Hensgen, Frank, Albrecht, Christian, Donath, Tobias W., Otte, Annette, Eckstein, R. Lutz
Flora 2011 v.206 no.6 pp. 534-543
Arabis, Deroceras reticulatum, Taraxacum, Viola, biogeography, biomass, community structure, drought, feeding preferences, floodplains, grasslands, habitats, herbivores, palatability, plant response, rivers, seedlings, slugs, species diversity, spring, summer, winter
Herbivory through gastropods has among others been proposed as a potential factor responsible for the river corridor distribution of plant species, which is a well known but poorly understood ecological pattern.
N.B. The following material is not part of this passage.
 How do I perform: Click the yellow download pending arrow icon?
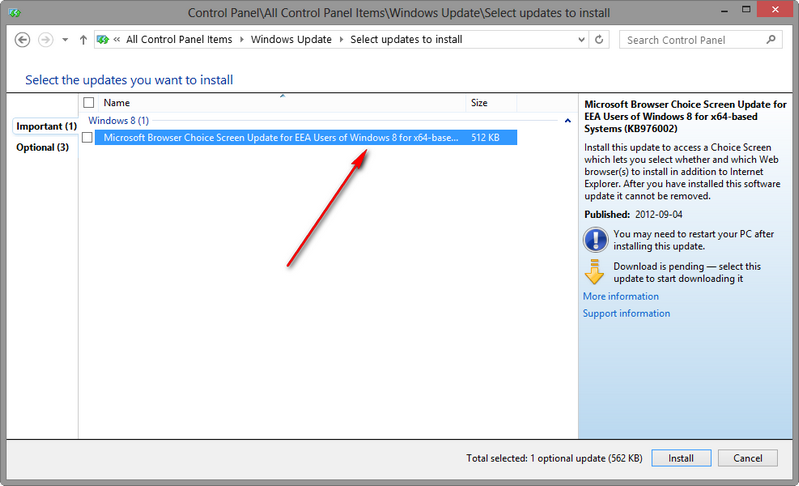pos(595,273)
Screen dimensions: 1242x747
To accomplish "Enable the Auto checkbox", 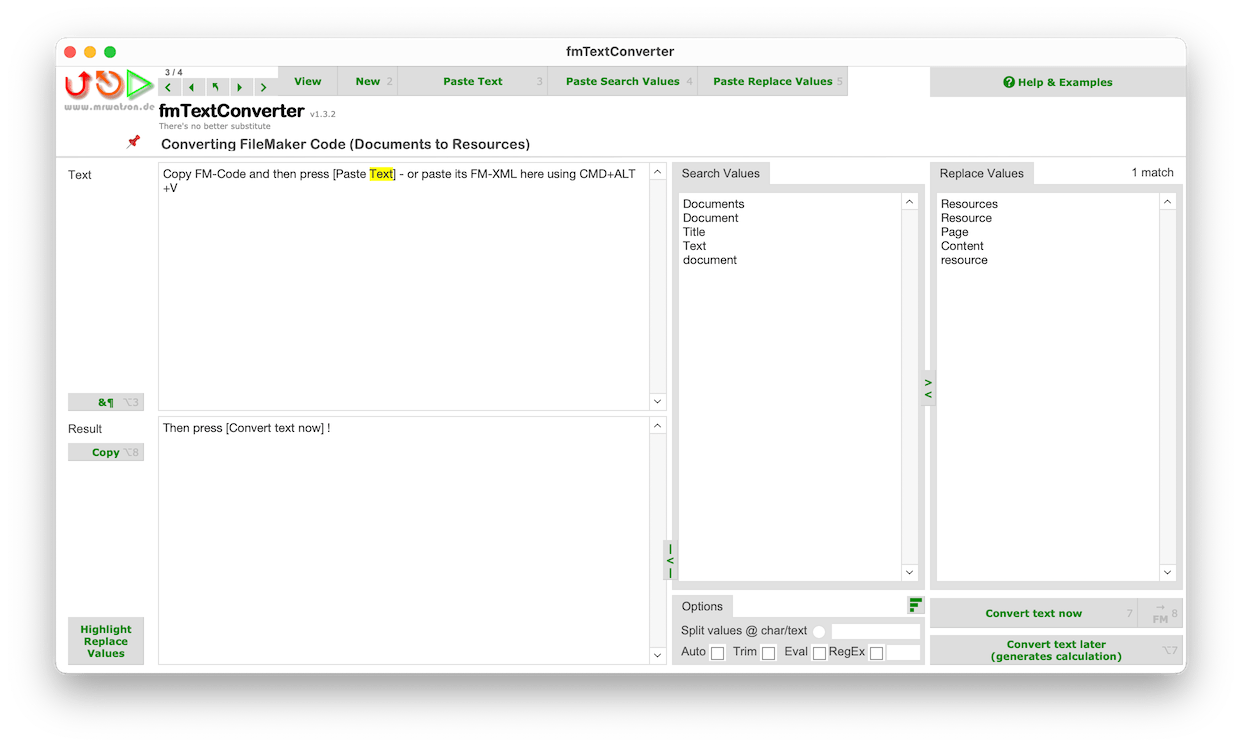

Since floodplains are characterised by seasonally changing abiotic conditions, viz. floods during winter and spring and severe summer drought that are unsuitable for gastropods they may present safe habitats for highly palatable plant species. In the present study we compared species composition of gastropods and vegetation of twelve grassland sites situated within three floodplain compartments along the Upper Rhine. Additionally, we studied the palatability of 7 days and 25 days old seedlings of five typical floodplain plant species and five mesic grassland species to the slug Deroceras reticulatum in laboratory experiments. Our results showed that both vegetation and gastropod community composition but not gastropod diversity and abundance differed between floodplain compartments. Owing to omnivory of most gastropods the similarity structure of sites based on plants and gastropods was not significantly correlated. In general, slug herbivory significantly reduced survival and biomass of 7 days old seedlings, but responses were species-specific. In contrast, with the exception of Arabis nemorensis, Viola pumila and Taraxacum sect. Ruderalia biomass of 25 days old seedlings was not significantly affected by slug herbivory. Although the response of floodplain plant species as a group to slug herbivory did not differ from common grassland species, our results suggest that gastropods may potentially influence the distribution pattern of the highly palatable river corridor species Arabis nemorensis and Viola pumila. However, further research is needed to estimate the damage to river corridor plants through gastropod herbivory and its effect on competitive relationships under natural conditions.